(Dataset entries)
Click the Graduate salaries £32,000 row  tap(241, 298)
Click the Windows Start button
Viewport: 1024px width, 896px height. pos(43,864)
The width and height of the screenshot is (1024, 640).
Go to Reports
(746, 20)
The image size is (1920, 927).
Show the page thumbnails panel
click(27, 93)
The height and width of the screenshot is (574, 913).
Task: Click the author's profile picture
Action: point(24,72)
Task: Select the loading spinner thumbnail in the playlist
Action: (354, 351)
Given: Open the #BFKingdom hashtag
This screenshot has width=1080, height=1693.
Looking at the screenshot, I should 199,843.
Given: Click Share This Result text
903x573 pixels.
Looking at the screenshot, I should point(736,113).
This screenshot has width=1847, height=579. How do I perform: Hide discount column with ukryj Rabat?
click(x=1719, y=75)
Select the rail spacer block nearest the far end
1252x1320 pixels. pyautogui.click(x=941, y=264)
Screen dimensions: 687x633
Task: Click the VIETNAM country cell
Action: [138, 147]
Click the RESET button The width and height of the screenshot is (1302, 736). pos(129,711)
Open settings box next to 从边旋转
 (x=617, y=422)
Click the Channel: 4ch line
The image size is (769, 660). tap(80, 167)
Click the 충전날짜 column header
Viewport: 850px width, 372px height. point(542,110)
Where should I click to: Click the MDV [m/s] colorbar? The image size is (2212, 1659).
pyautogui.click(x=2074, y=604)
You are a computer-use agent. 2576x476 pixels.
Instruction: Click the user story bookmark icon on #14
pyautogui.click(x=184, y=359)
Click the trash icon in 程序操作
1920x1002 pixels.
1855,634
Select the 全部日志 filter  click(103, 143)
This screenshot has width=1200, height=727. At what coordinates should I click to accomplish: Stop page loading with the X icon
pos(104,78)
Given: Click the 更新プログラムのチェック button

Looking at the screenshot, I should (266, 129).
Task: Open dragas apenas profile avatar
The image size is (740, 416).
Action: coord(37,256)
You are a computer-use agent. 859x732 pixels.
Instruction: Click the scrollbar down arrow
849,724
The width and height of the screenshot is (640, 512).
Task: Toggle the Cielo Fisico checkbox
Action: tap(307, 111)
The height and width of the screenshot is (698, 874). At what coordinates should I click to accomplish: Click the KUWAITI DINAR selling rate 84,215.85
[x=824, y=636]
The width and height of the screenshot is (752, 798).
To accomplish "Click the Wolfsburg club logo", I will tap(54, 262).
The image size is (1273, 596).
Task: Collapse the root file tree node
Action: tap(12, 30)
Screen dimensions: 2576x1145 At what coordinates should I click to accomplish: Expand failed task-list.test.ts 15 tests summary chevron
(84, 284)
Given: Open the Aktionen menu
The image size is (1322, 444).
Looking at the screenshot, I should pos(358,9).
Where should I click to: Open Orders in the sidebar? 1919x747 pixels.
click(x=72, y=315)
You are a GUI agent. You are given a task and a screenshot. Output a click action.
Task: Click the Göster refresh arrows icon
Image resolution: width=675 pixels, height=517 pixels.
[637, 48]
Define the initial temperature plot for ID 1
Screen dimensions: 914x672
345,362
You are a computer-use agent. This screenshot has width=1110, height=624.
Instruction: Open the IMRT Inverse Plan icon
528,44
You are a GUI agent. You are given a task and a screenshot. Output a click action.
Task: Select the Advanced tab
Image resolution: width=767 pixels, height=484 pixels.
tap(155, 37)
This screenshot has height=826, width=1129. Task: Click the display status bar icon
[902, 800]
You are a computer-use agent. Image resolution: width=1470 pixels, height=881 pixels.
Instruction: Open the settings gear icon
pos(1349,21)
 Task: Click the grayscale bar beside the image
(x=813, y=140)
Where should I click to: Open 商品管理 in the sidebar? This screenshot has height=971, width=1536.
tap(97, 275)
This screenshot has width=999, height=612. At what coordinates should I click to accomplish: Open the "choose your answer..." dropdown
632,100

Exercise prompt - In the entries above, the lines from the one bearing "Given: Open the #BFKingdom hashtag" up to and including the one bearing "Select the 全部日志" should be transcribed exactly; no other line is wanted.

Your solution -
Given: Open the #BFKingdom hashtag
This screenshot has width=1080, height=1693.
Looking at the screenshot, I should 199,843.
Given: Click Share This Result text
903x573 pixels.
Looking at the screenshot, I should point(736,113).
This screenshot has width=1847, height=579. How do I perform: Hide discount column with ukryj Rabat?
click(x=1719, y=75)
Select the rail spacer block nearest the far end
1252x1320 pixels. pyautogui.click(x=941, y=264)
Screen dimensions: 687x633
Task: Click the VIETNAM country cell
Action: [138, 147]
Click the RESET button The width and height of the screenshot is (1302, 736). pos(129,711)
Open settings box next to 从边旋转
 (x=617, y=422)
Click the Channel: 4ch line
The image size is (769, 660). tap(80, 167)
Click the 충전날짜 column header
Viewport: 850px width, 372px height. point(542,110)
Where should I click to: Click the MDV [m/s] colorbar? The image size is (2212, 1659).
pyautogui.click(x=2074, y=604)
You are a computer-use agent. 2576x476 pixels.
Instruction: Click the user story bookmark icon on #14
pyautogui.click(x=184, y=359)
Click the trash icon in 程序操作
1920x1002 pixels.
1855,634
Select the 全部日志 filter  click(103, 143)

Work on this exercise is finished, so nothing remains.